DeepCas: an End-to-end Predictor of Information Cascades¶

Authors: Cheng Li, Jiaqi Ma, Xiaoxiao Guo, Qiaozhu Mei
Institution: University of Michigan
Venue: arXiv — 1611.05373

TL;DR¶

DeepCas predicts the future size of information cascades (e.g., how many people will eventually retweet a post or cite a paper) using an end-to-end deep learning model that represents cascade graphs as sets of random walk paths. Instead of relying on hand-crafted network features, the model learns cascade representations automatically through a GRU network with attention, achieving significantly better prediction accuracy than feature-based and graph kernel baselines on both Twitter and citation cascades.

Contributions¶

First end-to-end deep learning approach for cascade size prediction that avoids hand-crafted feature engineering
Novel cascade graph representation as random walk paths, analogous to treating documents as collections of sentences
Automatic learning of random walk path counts and lengths via attention mechanism (previously fixed hyperparameters in DeepWalk)
Empirical demonstration that cascade graph-level representations outperform node embedding approaches

Method¶

The core insight is that a cascade graph (who adopted information and their network relationships) can be represented as a set of random walk paths. This preserves both node identities and structural information while enabling the use of sequence models.

Architecture pipeline:

Random walk sampling: Generate K paths of length T from the cascade graph using a Markov chain with transitions based on node degree (in cascade or global network) or edge weights. The authors learn optimal parameters (how many paths, how long) rather than fixing them.
Node embedding: Each node is embedded into a continuous vector space using a shared embedding matrix.
Sequence encoding: Bidirectional GRU processes each sampled path, producing forward and backward hidden states that are concatenated.
Graph representation via attention: The model learns to assemble K variable-length sequences into a single graph representation. Two attention mechanisms:
Geometric distribution over mini-batches of sequences (learns how many sequences to use; conditioned on cascade size)
Multinomial distribution over node positions within sequences (learns which positions matter)
Output prediction: A multi-layer perceptron predicts the cascade size increment (log-transformed).
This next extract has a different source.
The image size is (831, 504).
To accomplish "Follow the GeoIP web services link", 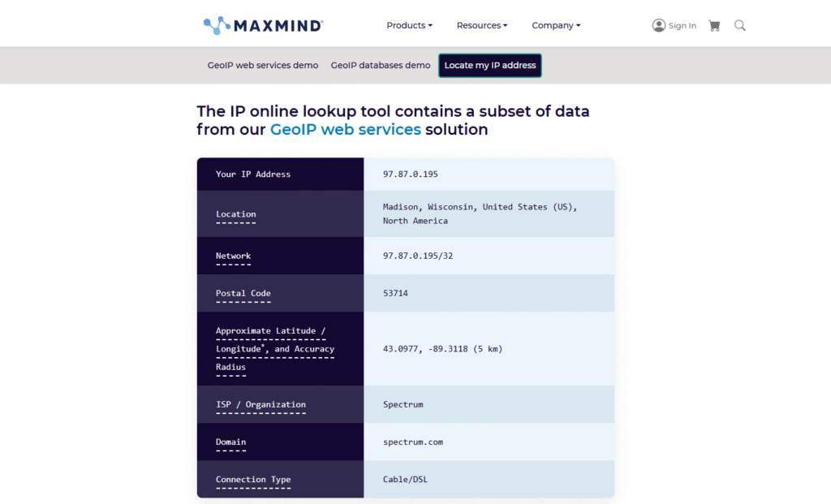I will (x=346, y=129).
The key innovation is the attention mechanism, which automatically decides the effective number and length of random walk paths for each cascade, analogous to learning how many sentences and how long each sentence should be per document.

Results¶

Datasets: - Twitter: 25K–35K cascades per configuration; retweet chains from June 2016 Decahose API; 354K users, 28M edges - AMINER: 3K–35K cascades; citation cascades from DBLP (1992–2007 citations; papers 2003–2009); 131K authors, 843K edges

Metrics: Mean squared error on log-transformed cascade increment (log₂(Δs + 1))
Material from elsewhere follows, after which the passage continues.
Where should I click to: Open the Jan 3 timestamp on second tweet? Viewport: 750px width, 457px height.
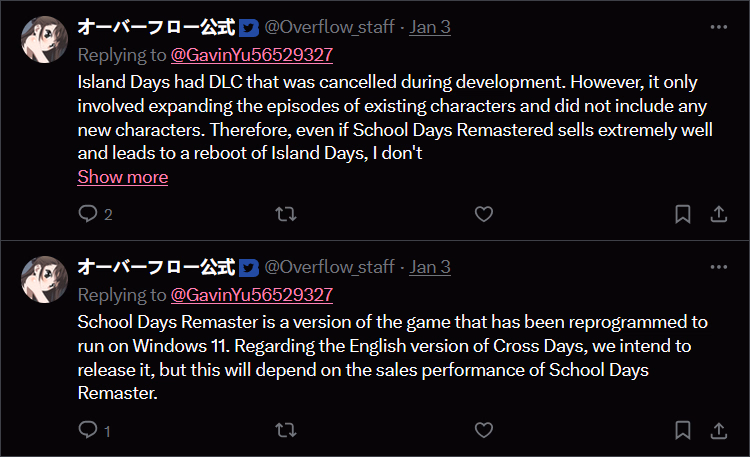click(x=430, y=267)
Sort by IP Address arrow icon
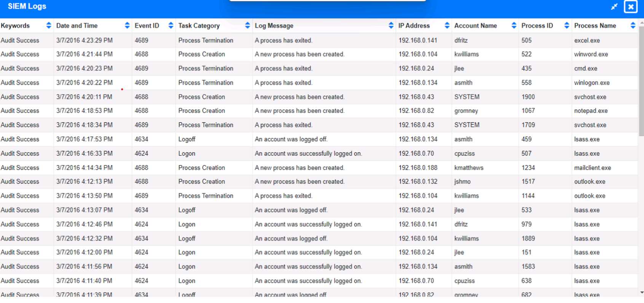 tap(447, 26)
Baselines: Features-linear, Features-deep (MLP on hand-crafted features), OSLOR, Node2Vec, Embedded-IC, PSCN, WL-degree, WL-id

Key findings: - DeepCas variants (DeepCas-edge, DeepCas-deg, DeepCas-DEG) consistently outperform all baselines across both datasets and all time configurations - On Twitter 1-day prediction: DeepCas achieves MSE ~1.48–1.49 vs. Features-deep 1.644 and Node2Vec 1.759 - Variants of DeepCas (GRU-bag, GRU-fixed, GRU-root) degrade performance, confirming importance of: (1) path-based representation over node bags, (2) learned vs. fixed path counts/lengths, (3) random jumps vs. root-only sampling - Larger, denser graphs benefit more from deep learning; simple features work better for sparse cascades

Connections¶

Related to Cascade Prediction via shared regression objective; extends Cheng 2014 Cascades Predicted which used hand-crafted features
Builds on Deepwalk and node embedding methods but applies them at the graph (cascade) level rather than node level
Part of broader trend toward Graph Neural Networks for social network analysis
Addresses misinformation spread prediction in Information diffusion in social networks contexts

Notes¶

Strengths: - Clear motivation: eliminating arbitrary feature design is compelling for social network analysis where domain knowledge is rich but feature choices often appear "magical" - Strong empirical results across two distinct domains (Twitter vs. academic citations) - Careful ablation studies (GRU-bag, GRU-fixed, GRU-root) validate each architectural choice - Interpretability analysis (Figure 4) shows learned representations align with known network properties (triangles, communities, degree) without explicit instruction

Weaknesses: - Representation uses only network structure; content and temporal features are excluded (though authors note content features are weaker predictors) - Static network assumption; real social networks evolve; the paper controls for cascade-induced edges but this is artificial - Limited to early-stage prediction settings; focus on predicting Δt hours/days/years after observation, not long-term popularity - No discussion of computational cost beyond training time; inference-time complexity unclear - The geometric attention parameterization (conditioned on log₂(cascade size)) feels ad hoc; unclear if this is the right conditioning

Future work: - Incorporating temporal and content signals when available - Learning multiple random walk strategies (contagion processes) rather than fixed transition rules - Extension to other cascade types (memes, videos, academic concepts)